Когда Никанор Ильич с полными котелками в руках вернулся в избу, подполковник спал. Громкий храп утомлённого человека раздавался в комнате. Никанор Ильич поставил котелки на стол и укутал их шинелью, чтобы не остыли; затем снял с подполковника сапоги и расстегнул на нем поясной ремень, с минуту ещё стоял у кровати, покачивая головой и полушёпотом произнося: «Заснул-таки! Заснул-таки!» — с тем ласковым и сокрушённым оттенком, какой можно ещё услышать в глухих деревушках Поволжья; потом сам лёг на скамью и вытянул ноги, а ещё через минуту тоже храпел, как и подполковник, низким басовым тоном.
На крыльце ходил часовой, перебирал ногами скрипучие половицы.
Неплотно прикрытая дверь вздрагивала и поскрипывала от орудийной стрельбы, мелко дребезжали стекла в разбитых рамах, протяжный гул канонады передавался по земле. Ночь дышала тревожным предчувствием больших событий.
Подполковник Табола набивал трубку, он делал это молча, сосредоточенно, так же молча прикурил, встал из-за стола и принялся ходить взад-вперёд по комнате; пренебрежительная усмешка, с какою он разговаривал даже с командующим фронтом — Грива запомнил это, — вспыхнула на лице подполковника и уже не сходила с уст до самого конца разговора.

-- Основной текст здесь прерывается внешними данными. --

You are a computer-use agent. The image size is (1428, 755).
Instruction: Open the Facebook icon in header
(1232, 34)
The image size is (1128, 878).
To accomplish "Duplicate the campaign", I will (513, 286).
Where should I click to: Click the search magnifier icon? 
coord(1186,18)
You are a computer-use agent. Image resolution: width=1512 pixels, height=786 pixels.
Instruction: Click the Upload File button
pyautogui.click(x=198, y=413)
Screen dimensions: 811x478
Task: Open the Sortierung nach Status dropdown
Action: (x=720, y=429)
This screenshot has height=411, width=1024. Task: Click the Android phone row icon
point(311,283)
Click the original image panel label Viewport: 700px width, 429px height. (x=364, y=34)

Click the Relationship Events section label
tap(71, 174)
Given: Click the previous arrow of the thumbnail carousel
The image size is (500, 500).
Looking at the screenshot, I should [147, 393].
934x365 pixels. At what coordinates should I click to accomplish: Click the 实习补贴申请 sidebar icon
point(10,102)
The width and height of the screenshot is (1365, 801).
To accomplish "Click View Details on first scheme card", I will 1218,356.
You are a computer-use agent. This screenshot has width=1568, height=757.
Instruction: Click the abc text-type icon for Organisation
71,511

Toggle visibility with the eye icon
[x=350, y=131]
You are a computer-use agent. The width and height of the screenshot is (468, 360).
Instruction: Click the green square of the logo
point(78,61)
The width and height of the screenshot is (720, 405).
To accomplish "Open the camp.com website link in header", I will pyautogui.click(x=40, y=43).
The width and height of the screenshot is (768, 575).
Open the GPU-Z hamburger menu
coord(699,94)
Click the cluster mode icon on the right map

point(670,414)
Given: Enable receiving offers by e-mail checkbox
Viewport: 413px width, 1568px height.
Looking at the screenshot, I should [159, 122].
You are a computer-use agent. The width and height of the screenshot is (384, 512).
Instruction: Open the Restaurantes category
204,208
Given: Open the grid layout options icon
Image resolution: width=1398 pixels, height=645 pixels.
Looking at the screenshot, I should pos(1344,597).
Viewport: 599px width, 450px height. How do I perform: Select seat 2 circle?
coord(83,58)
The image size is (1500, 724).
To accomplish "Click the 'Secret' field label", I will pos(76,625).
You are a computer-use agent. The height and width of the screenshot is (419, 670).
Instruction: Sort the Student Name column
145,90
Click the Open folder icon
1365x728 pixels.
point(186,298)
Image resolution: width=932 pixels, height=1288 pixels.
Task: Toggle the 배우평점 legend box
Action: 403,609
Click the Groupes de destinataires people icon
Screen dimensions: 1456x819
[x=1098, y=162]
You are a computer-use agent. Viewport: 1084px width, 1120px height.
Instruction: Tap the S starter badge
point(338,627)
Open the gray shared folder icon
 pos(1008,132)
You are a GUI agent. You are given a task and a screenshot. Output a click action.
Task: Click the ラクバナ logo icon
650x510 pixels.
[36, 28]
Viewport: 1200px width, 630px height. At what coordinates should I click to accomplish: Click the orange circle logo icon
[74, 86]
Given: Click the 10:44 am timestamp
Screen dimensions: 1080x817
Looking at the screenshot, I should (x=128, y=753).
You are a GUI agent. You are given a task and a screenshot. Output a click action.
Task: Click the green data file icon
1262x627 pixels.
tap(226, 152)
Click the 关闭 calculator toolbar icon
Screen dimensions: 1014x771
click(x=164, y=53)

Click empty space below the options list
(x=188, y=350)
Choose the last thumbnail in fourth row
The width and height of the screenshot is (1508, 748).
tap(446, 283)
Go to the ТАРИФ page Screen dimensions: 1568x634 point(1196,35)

Грива сидел за столом. Он был возбуждён, дышал тяжело и часто, маленькие, утонувшие в пухлых щеках глаза его тревожно поблёскивали на бледном, потном лице; когда он поднимал руку, пламя над гильзой отклонялось, дрожало и нечёткая крупная тень прыгала на стене. Он только что говорил о боевой обстановке, какая складывалась на передовой, и теперь с раздражением смотрел на молчаливо шагающего по комнате подполковника. Равнодушие артиллерийского командира казалось странным. Но, может быть, он вовсе не равнодушен, а, напротив, взволнован и оттого молчит? Может быть, ему не все ясно, потому что рассказано было неубедительно, — в спешке все может быть! — и надо повторить все сначала? Догадка показалась верной, и Грива принялся снова рассказывать обстановку, обстоятельно, со всеми нужными и ненужными подробностями, начав с того, что батальон понёс большие потери от бомбёжки, что многие траншеи хотя и восстановлены уже, но были разрушены, что немцы, черт им в душу, напрасно затеяли ночной бой и, конечно, поплатятся за эту оплошность; никто никогда в истории войн не начинал крупного сражения под вечер, Грива хорошо знал историю! — конечно, гитлеровцы поплатятся, но, пока это ещё будет, от батальона и, разумеется, от артиллеристов тоже останется одно воспоминание.